Clario has introduced the ECG Quality Score tool, powered by artificial intelligence (AI), for improving cardiac safety evaluations in clinical trials.
The new tool includes the Early Precision QT Quality Summary Report and the Early Precision QT Quality Detailed Report. Both reports offer granular information regarding the quality of ECG data collected.
It utilises an AI and machine learning (ML) method trained on more than 80,000 Phase I healthy volunteer ECGs to provide in-depth insights into whether the continuously collected ECG data meets the required quality for subsequent Early Precision QT (EPQT).

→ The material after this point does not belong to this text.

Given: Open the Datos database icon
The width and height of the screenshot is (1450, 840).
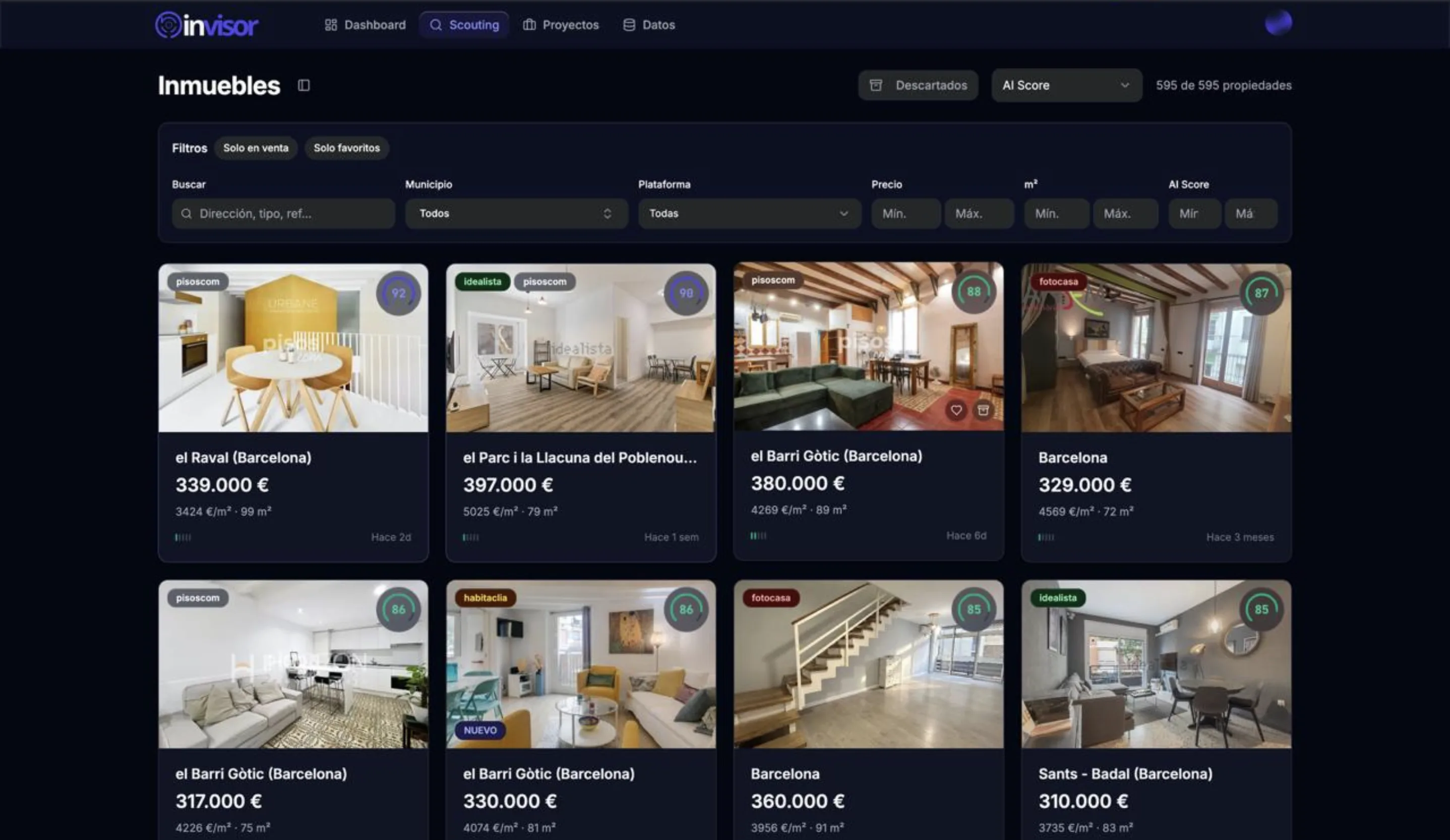Looking at the screenshot, I should coord(628,24).
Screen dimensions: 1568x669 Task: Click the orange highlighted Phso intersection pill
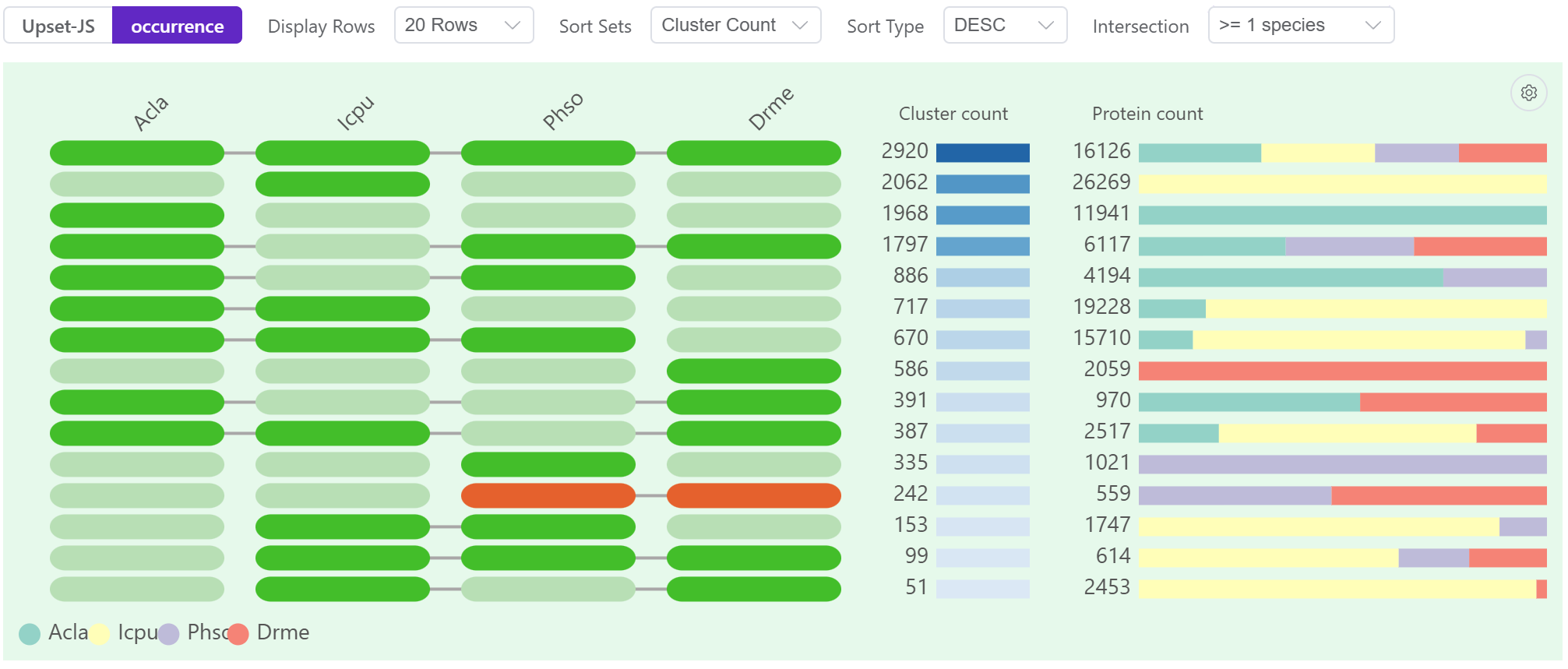pyautogui.click(x=548, y=495)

By improving data quality assurance and reducing risks, the tool provides valuable insights and reassurance to sponsors.
The tool provides a proactive approach to evaluating quality, assisting sponsors in real-time quality monitoring.
It can address issues through solutions such as site training or additional recruitment while the study is ongoing.
Furthermore, the tool serves as an insurance policy for prospective clinical trials with planned EPQT evaluation.
It is also specifically important for studies where ECG data is stored for potential evaluation in the future.
Clario Cardiac Safety executive vice-president Ellen Street said: “Clario’s ECG Quality Score tool embodies our unwavering commitment to advancing trials and technologies through the use of AI/ML.
“We aim to provide sponsors with better insights into cardiac safety earlier in the drug development process and equip them with the tools needed to make informed decisions and collect higher quality data.”
At first, the company will offer the tool to Clario Certified Sites as part of its commitment to provide the latest technology to its closest partners.
Last month, Clario announced that researchers from the University of Oxford leveraged its Precision Motion Opal wearable sensor technology for a study to better understand motor symptom progression in individuals with Parkinson’s disease.